Arabic Culture on Display at Annual Foreign Language and International Studies Day
SOURCE: DAILY EMERALD
BY: PAYTON BRUNI
High school students from all over the state of Oregon piled into the EMU on Friday, May 3 at the University of Oregon to attend the 41st Annual Foreign Language and International Studies Day.
The event was jam-packed with presentations and workshops – held by the UO’s own language, linguistics and international studies communities – that were designed to teach Oregon high school students about different cultures from around the world.
One of the presentations, taught by UO Arabic language instructor Faten Arfaoui, provided an introduction to the Arabic language and Arabic countries and culture. Arfaoui – who was born and raised in Tunisia – and several students from UO Arabic language courses wore traditional Tunisian clothing to showcase Tunisian culture throughout the presentation.

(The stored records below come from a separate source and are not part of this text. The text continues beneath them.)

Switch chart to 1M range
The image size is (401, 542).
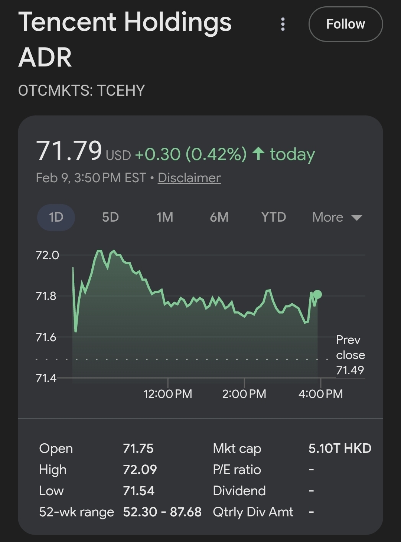[x=165, y=217]
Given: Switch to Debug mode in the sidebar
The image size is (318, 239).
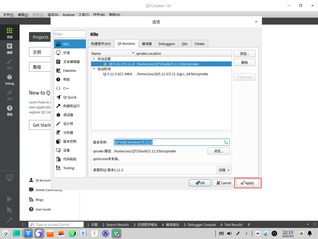Looking at the screenshot, I should coord(9,79).
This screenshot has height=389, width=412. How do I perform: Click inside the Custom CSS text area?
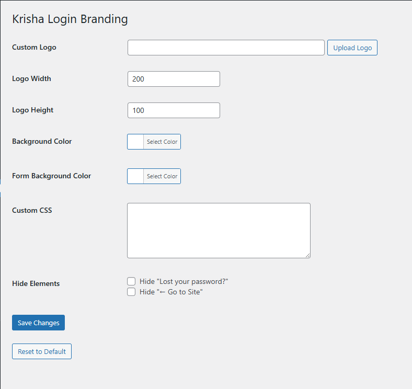pos(219,230)
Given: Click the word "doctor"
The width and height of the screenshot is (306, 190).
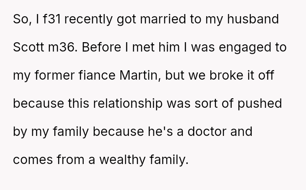Looking at the screenshot, I should (218, 131).
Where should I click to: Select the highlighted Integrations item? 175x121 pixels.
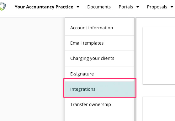(x=100, y=89)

Arfaoui said she enjoyed holding the presentation because she loves teaching other people about her culture.
“I hope the students enjoyed listening to the new information,” she said. “I hope they got some ideas about North African and Middle Eastern culture and why students learn Arabic.”

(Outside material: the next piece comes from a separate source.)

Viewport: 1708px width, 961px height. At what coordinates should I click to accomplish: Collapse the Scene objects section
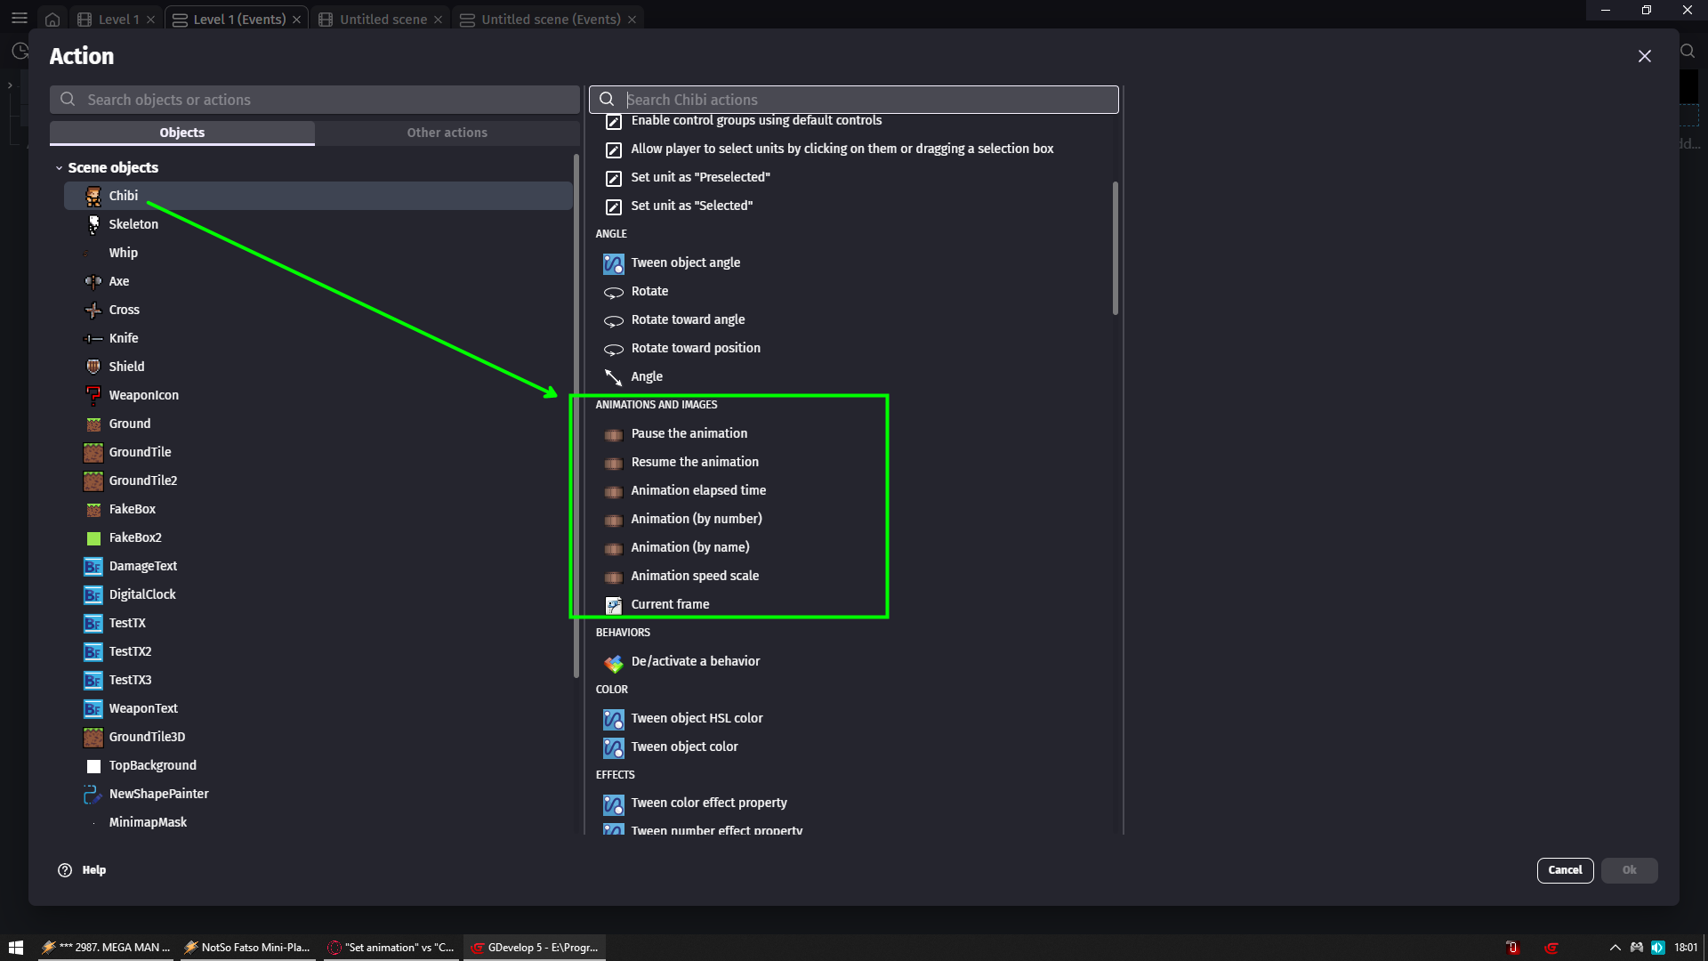tap(60, 167)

The aspect of the presentation that Arfaoui said was her favorite was watching UO Arabic language students teach right alongside her. She said the fact that high schoolers were able to hear directly from fellow students they could relate to made the experience that much more beneficial.

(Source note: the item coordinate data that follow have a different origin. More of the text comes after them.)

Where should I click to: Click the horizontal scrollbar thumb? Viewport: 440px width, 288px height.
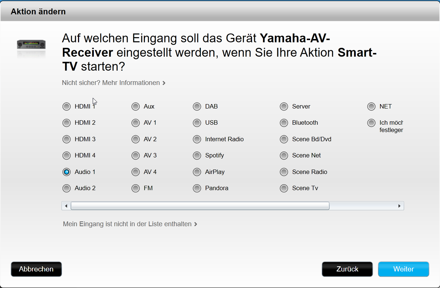point(200,206)
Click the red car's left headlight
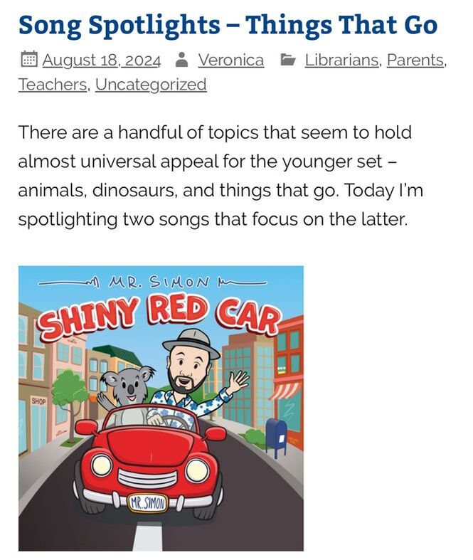This screenshot has width=473, height=560. coord(102,465)
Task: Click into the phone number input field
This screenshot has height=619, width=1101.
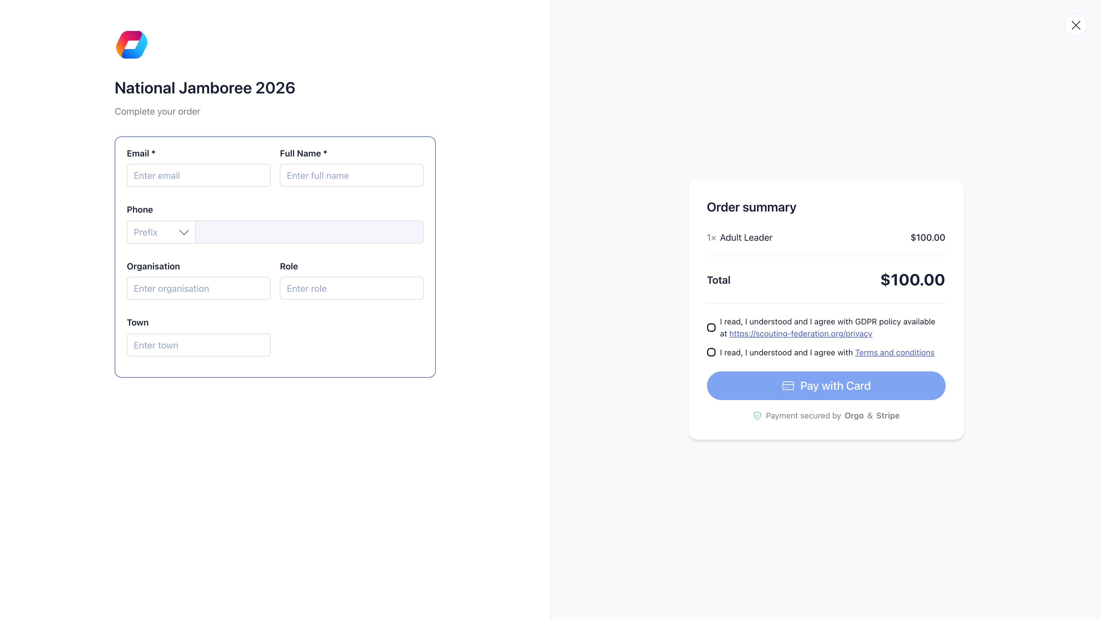Action: click(x=309, y=232)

Tigard High School senior, Anthony Hernandez, said he liked the presentation overall, but thought it was particularly interesting to learn how knowing as little as one or two words of Arabic is all it takes to form a bond with an Arabic speaker.
“The way you can just say a word and they’ll welcome you into their home – I found that very interesting,” he said.
Arfaoui said this welcoming nature is rooted in Arabic’s ties to culture and religion. She said it’s important to teach students this because these three factors go hand-in-hand.
“I enjoy teaching Arabic because you cannot remove the culture or religion from the teaching of the language. It’s all mixed,” she said.